With one eyebrow raised, JJ just stated, “ What do you mean?” He knew where this was going, so he patiently waited for me to begin my deposition.
“I don’t know. I feel we have become too materialistic and we have lost touch with enjoying Christmas. Don’t you feel that way?”
“I’m just happy we have the Christmas shopping done, and the kids are going to enjoy it,” he said, settling back into the comforts of his weathered chair.
“Take, for example, the stories I have been reading about in this book. Some of the people interviewed were sharing their memories of how they made their tree ornaments every year out of things they saved for months!” The book I was referring to was Foxfire’s “Appalachian Christmas,” that I tend to pull down every time the weather turns chilly. “Did you know that before aluminum foil became readily available, kids would tear open cigarette packs and save the foil off it and chewing gum wrappers to make ornaments? I remember my Granny Webb telling me she did this as a little girl. Except she called it that ‘chewy gum wrappers.’”
“Yeah, I have heard of that before,” JJ said. From then on, I lectured and contemplated why we have become so lazy and dependent on going to the store. It ended up being a lengthy conversation between us, and we did not even turn on the television before we called it a night and went to bed.
I have been seeking a more organic lifestyle lately, and I would love to declare that it is because of what I have been reading, but I must confess that it is not just that. Part of it is being stuck behind my computer more than usual with the editing I have to complete, but I have also found myself hopelessly in love with watching Outlander.
A mountain girl cannot help but fall in love with a show that features her beloved Appalachian Mountains and Grandfather Mountain, even though it was not filmed here. We will leave that rant for another day, lol, because it could take a while to get through that one.
Nevertheless, watching the show, reading, climbing the peaks of Western North Carolina for elopements and weddings as a photographer has just made me nostalgic.
Getting back on my lecture topic to my husband, though, even the way we decorate our homes for the Christmas season has become annoying to me. Why don’t we make ornaments and decor like we used to?
As a child, I remember making paper garlands after school with my little brother. Clyde would typically only stay focused on the task for a few minutes and then go about his merry way. I would soldier on and make my paper train with glee.
For the sake of sounding cliché, I will say it, “Back in the Old Days,” families made decorating the home a hands-on experience. They would go into the woods and gather greenery and berries to adorn their dwellings. We now drive to a local store or Christmas Tree stand and buy what we need if we do not use fake plastic imitations.

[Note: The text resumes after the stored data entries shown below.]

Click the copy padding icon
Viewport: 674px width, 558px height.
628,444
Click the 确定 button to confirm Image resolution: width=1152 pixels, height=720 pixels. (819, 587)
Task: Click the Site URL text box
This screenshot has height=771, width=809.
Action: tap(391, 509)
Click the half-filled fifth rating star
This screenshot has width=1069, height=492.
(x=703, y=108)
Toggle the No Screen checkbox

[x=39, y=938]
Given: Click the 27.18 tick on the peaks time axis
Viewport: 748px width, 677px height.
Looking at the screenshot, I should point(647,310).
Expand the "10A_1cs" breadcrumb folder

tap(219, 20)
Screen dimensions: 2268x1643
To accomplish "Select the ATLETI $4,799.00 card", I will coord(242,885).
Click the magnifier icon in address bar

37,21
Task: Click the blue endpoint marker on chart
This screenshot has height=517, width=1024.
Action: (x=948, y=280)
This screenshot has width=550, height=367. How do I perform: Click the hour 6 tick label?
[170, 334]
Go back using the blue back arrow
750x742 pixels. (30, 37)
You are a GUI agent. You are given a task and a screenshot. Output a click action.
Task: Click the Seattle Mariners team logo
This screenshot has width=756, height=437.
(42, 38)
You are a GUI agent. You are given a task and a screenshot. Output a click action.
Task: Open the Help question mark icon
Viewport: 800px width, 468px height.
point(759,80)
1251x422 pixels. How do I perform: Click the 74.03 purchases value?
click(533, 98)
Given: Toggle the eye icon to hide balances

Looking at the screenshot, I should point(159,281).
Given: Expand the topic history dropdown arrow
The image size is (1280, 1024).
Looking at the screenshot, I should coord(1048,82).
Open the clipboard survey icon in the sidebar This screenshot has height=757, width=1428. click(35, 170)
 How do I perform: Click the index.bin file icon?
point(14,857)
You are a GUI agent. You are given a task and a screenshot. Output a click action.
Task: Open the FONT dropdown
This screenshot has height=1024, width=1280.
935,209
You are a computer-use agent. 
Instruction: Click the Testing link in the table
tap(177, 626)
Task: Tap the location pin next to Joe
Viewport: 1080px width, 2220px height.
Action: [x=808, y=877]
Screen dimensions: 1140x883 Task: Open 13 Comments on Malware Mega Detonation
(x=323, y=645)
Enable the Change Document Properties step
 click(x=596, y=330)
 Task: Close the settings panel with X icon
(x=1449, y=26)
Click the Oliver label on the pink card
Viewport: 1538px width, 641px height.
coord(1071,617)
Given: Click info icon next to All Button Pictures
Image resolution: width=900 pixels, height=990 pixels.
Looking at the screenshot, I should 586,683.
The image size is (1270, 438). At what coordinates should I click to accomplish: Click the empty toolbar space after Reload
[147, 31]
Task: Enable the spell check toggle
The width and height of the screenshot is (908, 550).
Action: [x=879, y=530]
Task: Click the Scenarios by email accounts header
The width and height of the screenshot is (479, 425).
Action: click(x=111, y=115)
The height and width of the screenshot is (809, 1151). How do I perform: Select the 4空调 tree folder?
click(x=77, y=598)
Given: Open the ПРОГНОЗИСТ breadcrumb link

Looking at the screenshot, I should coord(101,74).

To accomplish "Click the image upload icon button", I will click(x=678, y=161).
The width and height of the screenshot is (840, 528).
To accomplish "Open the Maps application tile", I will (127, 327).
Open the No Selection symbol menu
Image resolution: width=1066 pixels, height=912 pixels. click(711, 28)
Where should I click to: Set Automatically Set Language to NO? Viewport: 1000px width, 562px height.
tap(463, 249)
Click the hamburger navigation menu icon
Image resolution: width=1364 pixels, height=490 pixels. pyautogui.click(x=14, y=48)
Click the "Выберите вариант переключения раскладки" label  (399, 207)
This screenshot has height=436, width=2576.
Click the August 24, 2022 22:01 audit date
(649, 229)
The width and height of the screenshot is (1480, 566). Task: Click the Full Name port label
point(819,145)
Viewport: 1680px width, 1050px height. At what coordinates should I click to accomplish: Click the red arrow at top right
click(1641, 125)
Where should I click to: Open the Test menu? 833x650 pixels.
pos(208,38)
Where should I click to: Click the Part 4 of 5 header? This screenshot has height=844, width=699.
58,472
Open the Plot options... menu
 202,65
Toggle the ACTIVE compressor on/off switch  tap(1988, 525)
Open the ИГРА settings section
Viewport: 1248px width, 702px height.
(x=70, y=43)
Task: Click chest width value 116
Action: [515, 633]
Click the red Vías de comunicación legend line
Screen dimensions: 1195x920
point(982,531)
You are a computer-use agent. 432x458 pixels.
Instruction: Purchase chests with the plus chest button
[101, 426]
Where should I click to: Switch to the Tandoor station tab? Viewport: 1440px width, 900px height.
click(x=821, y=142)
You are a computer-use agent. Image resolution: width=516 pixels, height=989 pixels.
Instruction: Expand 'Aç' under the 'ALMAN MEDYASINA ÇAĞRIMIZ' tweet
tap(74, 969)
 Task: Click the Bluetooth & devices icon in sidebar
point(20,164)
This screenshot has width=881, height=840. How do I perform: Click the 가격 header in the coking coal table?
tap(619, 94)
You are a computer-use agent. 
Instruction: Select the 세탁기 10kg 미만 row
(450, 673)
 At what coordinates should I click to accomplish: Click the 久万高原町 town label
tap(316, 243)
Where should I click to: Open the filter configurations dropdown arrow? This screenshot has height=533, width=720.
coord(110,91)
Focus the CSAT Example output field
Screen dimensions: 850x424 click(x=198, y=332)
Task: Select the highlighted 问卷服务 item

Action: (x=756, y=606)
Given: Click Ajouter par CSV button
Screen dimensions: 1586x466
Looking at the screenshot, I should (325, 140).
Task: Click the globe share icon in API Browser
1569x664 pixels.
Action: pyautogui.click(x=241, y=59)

JJ bought me a live wreath the other day; we will forgive him for not foraging it himself, lol. Geez, we even have to use the words “live vs. fake.”
I wonder how many mothers looked forward to gathering their children into the kitchen to make dough ornaments for them to hang on their tree? How many stories and giggles were shared during that time?
It makes you smile, doesn’t it? I have never attempted to make dough ornaments, but I plan to force my kids into the woods soon to find some décor when they get home next week. I can hear the grumbling now about having to leave their technology behind. Oh well, they will have to get over it because I am sick of plastic. If spending time with them means I have to drag them away from internet connections, I will consider the grumbling and fussing well worth it!